Mientras la boca de Ma empezaba a formular una respuesta, se abrió la puerta mosquitera. Sin entrar en la cocina, River se apoyó y colocó una bolsa de comestibles de papel marrón en la esquina del mostrador.

—Aquí tiene las tapas para los botes de conserva, Nettie —dijo. Su sonrisa cautivó a todo el mundo, y luego la puerta mosquitera volvió a cerrarse.

—Gracias por recogerlas —agradeció mamá, colocando una hogaza humeante en el mostrador. Se quitó los guantes del horno y recogió la bolsa, mirando hacia la puerta.

—Ese joven es demasiado guapo —observó Ma Cooper en cuanto River se había alejado—. Me recuerda a aquel hombre que trabajaba para el viejo Angus y Manny, hace años.

Mamá y yo levantamos las cejas mirándonos. Sabíamos que ya era imposible parar a Ma. Contaría la historia de mis abuelos y el hombre de la granja, una vez más.

—Ese tipo era un buen trabajador, sí, pero le echaba el ojo a Manny —nos dijo—. Supongo que creía que era demasiado guapo para que nadie se le resistiera. No dejaba de molestar a tu abuela cuando estaban solos. Ella nunca se lo dijo a Angus porque tenía miedo de perder aquella ayuda. Se imaginaba que ella sola podría manejarlo. Pero él siguió insistiendo, haciendo comentarios groseros, que a tu abuela la volvían loca. Entonces un día, cuando tu abuelo estaba fuera entregando la leche, ese jovenzuelo tan chulito entró en la cocina mientras Manny estaba sola. Estaba ahí cortando carne, en esa misma mesa.

Mamá lanzó un suspiro exagerado mientras cortaba los melocotones y los metía en los tarros. Las dos habíamos oído ya aquella historia y sabíamos lo que venía a continuación, pero Ma lo estaba contando para los nuevos oídos que había presentes.

—Empezó a meterse con Manny y a decirle que podía divertirse mientras Angus estaba fuera —siguió Ma—. Tu abuela le dijo que se largara y lo ignoró. Continuó trabajando. Al momento él estaba a su lado, susurrándole: «Tengo una cosita para ti, Manny». Antes de que se diera cuenta, se había desabrochado los pantalones, sacó el pajarito fuera y lo puso en la mesa, diciendo, más contento que unas Pascuas: «¿Qué te parece, te gusta?», ¡cómo si le estuviera dando un regalo! —Ma se detuvo un momento para tomar aliento y coger otro uniforme de la cesta.

Elizabeth-Ann dejó de pelar fruta y miró a Ma con la boca abierta.

—Bueno, Manny siguió cortando la carne, mirando al frente. —Ma Cooper imitaba los movimientos en la tabla de planchar—. Chas, chas, chas, y entonces, ¡pam! La cuchilla se fue a un lado y le cortó al tío la mitad de su… bueno, ya sabes qué.
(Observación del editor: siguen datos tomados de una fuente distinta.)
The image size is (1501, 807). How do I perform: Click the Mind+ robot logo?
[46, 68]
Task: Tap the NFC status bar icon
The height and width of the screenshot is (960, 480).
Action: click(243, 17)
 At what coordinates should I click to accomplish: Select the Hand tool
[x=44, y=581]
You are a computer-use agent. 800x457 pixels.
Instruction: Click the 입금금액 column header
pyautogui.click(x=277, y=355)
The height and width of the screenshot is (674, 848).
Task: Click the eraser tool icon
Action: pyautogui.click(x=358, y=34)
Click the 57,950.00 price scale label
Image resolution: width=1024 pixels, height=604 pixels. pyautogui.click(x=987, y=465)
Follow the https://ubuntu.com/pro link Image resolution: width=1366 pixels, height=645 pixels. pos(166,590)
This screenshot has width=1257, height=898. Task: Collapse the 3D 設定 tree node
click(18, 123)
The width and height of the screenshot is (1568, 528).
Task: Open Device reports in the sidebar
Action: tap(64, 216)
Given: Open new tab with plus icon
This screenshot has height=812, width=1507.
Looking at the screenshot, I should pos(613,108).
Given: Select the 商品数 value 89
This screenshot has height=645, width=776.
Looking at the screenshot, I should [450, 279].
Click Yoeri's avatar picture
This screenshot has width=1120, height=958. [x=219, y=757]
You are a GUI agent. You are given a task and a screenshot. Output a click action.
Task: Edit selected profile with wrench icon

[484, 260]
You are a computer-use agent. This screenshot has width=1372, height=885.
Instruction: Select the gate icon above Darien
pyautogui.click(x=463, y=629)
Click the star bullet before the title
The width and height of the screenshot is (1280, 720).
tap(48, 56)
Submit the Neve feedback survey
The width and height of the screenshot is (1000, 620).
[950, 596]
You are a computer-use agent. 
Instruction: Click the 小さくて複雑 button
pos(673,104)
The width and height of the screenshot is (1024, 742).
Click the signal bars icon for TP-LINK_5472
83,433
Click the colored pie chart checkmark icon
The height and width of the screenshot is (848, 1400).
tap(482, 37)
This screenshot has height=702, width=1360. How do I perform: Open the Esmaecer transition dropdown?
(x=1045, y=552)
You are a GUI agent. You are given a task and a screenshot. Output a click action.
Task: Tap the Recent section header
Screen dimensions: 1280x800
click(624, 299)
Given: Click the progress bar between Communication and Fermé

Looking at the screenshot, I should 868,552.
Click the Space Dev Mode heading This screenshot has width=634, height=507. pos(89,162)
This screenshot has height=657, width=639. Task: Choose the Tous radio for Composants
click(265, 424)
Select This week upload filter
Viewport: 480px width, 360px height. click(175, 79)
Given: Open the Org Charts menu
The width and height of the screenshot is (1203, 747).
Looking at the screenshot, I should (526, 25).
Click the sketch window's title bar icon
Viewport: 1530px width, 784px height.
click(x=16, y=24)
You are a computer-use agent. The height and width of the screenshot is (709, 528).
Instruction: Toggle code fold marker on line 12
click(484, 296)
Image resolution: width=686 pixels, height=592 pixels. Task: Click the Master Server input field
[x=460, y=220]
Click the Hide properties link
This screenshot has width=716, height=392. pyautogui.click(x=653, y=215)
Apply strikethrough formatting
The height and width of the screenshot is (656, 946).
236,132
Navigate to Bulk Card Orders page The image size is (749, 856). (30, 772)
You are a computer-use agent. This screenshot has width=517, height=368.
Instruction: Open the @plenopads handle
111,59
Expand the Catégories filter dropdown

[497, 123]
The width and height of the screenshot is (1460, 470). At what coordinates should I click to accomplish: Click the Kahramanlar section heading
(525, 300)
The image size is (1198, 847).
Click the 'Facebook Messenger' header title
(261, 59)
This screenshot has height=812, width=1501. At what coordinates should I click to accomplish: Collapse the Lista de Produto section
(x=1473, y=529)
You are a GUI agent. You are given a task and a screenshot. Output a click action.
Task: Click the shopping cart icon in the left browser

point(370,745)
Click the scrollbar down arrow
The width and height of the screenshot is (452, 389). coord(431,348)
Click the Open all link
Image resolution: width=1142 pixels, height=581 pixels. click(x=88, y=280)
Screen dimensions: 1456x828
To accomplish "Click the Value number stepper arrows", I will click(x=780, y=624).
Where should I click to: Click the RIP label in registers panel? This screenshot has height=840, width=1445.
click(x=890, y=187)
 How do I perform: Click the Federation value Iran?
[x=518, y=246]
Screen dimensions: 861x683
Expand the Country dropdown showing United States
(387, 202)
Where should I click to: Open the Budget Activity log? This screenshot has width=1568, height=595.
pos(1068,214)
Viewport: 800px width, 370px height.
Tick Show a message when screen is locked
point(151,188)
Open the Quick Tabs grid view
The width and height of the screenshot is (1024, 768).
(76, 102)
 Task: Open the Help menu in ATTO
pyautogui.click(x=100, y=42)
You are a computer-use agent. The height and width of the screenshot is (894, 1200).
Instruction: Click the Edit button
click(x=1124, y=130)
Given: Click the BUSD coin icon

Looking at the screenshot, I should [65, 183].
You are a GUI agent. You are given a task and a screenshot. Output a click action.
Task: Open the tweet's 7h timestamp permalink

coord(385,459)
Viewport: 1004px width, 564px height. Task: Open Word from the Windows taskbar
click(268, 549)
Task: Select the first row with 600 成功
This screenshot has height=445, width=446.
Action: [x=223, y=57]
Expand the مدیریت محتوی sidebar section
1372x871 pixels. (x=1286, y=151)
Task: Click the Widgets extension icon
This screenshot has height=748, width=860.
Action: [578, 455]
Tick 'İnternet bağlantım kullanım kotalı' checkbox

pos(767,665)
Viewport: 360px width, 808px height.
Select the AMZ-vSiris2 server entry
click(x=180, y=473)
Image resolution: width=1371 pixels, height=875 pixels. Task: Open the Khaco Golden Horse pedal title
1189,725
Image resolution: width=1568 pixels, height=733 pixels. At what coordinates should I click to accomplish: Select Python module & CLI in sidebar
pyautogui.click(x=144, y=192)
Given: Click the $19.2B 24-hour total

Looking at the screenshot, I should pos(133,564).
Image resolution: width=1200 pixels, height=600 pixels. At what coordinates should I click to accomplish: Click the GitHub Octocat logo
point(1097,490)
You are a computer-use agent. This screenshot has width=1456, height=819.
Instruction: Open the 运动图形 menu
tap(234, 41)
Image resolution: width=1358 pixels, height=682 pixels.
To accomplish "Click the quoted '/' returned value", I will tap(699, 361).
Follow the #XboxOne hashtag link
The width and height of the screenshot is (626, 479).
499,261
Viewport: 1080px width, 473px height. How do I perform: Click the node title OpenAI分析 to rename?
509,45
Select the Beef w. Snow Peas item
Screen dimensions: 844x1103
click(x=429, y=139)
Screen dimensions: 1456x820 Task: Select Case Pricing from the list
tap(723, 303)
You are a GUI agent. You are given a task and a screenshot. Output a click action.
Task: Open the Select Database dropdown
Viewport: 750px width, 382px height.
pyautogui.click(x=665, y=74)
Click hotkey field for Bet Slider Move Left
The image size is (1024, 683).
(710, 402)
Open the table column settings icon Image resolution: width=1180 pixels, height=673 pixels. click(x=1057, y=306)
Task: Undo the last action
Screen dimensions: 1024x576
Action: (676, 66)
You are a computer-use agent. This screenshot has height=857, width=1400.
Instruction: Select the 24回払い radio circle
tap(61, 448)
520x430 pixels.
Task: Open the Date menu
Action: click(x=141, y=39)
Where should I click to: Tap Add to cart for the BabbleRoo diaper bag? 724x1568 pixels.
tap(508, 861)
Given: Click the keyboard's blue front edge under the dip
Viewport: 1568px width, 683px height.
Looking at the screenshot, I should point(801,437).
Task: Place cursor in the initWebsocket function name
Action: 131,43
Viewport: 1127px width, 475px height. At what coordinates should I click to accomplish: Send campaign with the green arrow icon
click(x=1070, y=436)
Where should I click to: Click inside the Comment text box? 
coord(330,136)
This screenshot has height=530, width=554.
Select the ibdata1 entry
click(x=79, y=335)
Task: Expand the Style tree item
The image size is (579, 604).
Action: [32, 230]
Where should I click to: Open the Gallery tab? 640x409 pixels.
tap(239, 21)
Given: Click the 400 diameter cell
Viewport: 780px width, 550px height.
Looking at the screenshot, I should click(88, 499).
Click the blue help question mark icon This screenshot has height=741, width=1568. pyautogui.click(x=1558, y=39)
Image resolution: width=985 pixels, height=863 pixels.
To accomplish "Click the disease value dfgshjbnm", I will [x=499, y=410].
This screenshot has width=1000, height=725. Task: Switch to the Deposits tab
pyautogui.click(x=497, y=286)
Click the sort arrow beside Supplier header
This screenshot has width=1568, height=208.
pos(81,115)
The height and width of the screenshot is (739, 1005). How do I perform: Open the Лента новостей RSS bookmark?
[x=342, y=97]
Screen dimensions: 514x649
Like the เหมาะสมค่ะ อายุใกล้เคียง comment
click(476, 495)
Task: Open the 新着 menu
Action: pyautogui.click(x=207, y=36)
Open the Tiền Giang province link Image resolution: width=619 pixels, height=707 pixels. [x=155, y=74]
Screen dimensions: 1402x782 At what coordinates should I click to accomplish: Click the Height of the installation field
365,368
Elizabeth-Ann dio un respingo. Miró a Ma, luego a mí, luego a mamá, que se encogió de hombros confirmando que, por lo que ella sabía, la historia era cierta. Elizabeth-Ann se quedó pensativa un momento y luego con voz queda preguntó:

—¿Y se murió? ¿Y qué le ocurrió a la… a la cosa? ¿Se la pudieron volver a coser?

Ma Cooper desdeñó las preguntas, con una sonrisa satisfecha en el rostro.

—No lo sé. —Se encogió de hombros—. Simplemente, el tipo desapareció. No se le volvió a ver nunca más.

Me eché a temblar. Una vez más, aquella historia me dejaba la imagen de un hombre sin rostro que salía corriendo por la puerta de nuestra cocina y bajaba por la carretera agarrándose el muñón del pene, chorreando sangre. Solo que esta vez la imagen tenía una cara. La cara del señor Ryan.

Ma Cooper desenchufó la plancha.

—Me he dado cuenta de que Gus lleva a ese joven a repartir la leche todos los días —dijo con voz tímida—. Quizá tenga miedo de dejarlo a solas contigo, Nettie.

Mamá se sonrojó y luego soltó una risa breve y dijo:

—No se está solo nunca en esta granja.